Text segment:
◇ ◇ ◇ ◇ ◇
# Best on-board charger



## Wakeboarder2MD

Team,

I am looking for a good on-board charger for my 18' maverick hpx-v. I have two trolling motor batteries and a main battery. So far, i've found this : 

https://www.westmarine.com/buy/prom...-marine-battery-charger--14152177?recordNum=3

Anyone have any experience with this or any other brand? Seems like a good deal.


----------



## DBStoots

Stealth. There is a used one for sale on the Forum. That would be my first choice.


----------



## Cam

Best light, compact fully waterproof units I know of is Powermania. It doesn't go into sleep mode for long periods of time, will charge correctly when there is a draw on the battery, can charge a truly dead battery and has active cooling. It also has distributed amps like the Prosports listed.

The active cooling bit can be a serious advantage if the unit is placed in a small space. All these units get hot and need ventilation. Having a fan running while the unit is charging is a big plus when the unit is installed in a tiny console or hatch. This same unit is going into my next boat.
◇ ◇ ◇ ◇ ◇
Dataset section:
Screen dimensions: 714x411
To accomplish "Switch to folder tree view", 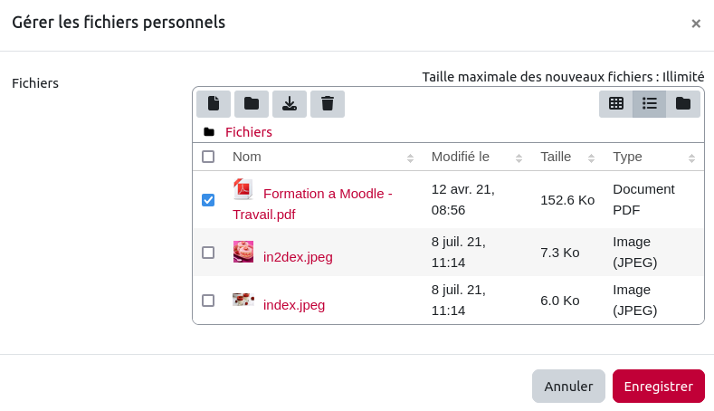I will (683, 104).
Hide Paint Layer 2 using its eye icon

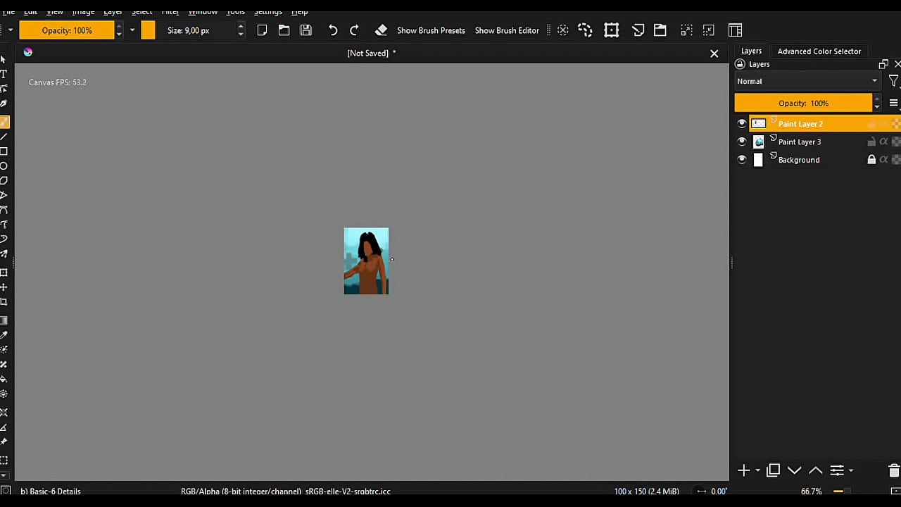741,124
◇ ◇ ◇ ◇ ◇
Exercise goal: Pick up the forum thread about on-board boat battery chargers where it stops, and continue it.

Final result:
Mike at International Marine prefers this over the Promariner even though he sells both. $183.

http://www.internationalmarineservi...20V2-Triple-Bank-Waterproof-O-p/pow-58204.htm


----------



## devrep

Dual Pro.


----------



## Vertigo

I've had two Promariner Pro Sport chargers crap out after little over a year. YMMV.
I have had good luck with Minn Kota chargers.


----------



## devrep

I had a nice Minn Kota 2 bank crap out after 2 or 3 years.


----------



## Daz

I'll second the PowerMania. I had an older Stealth on my Egret that worked fine for years but when my batts started to go (after 7 1/2 years) and because I didn't know the history or full specs of the unit I decided to redo the whole system. I really like being able to set the charge profile for the kind of batteries I have (AGM+), as well as having indicator lights that tell me which batts are charging and if there's a wiring or battery issue. Having the cooling fan is a plus so I don't worry about overheating. 

I've had mine for about six months or so and couldn't be happier. Shop around online for the best deal - I got mine from Bay Marine Supply for $176.95 shipped.


----------



## Cam

devrep said:


> I had a nice Minn Kota 2 bank crap out after 2 or 3 years.


We lost one two bank Minn Kota on our last boat at the 10 month mark. They are heavy and bulky as well.


----------



## bowersmw

The Stealth DC charger is phenomenal for keeping the batteries charged during the day and even more important on camping trips or marinas where AC power is not available.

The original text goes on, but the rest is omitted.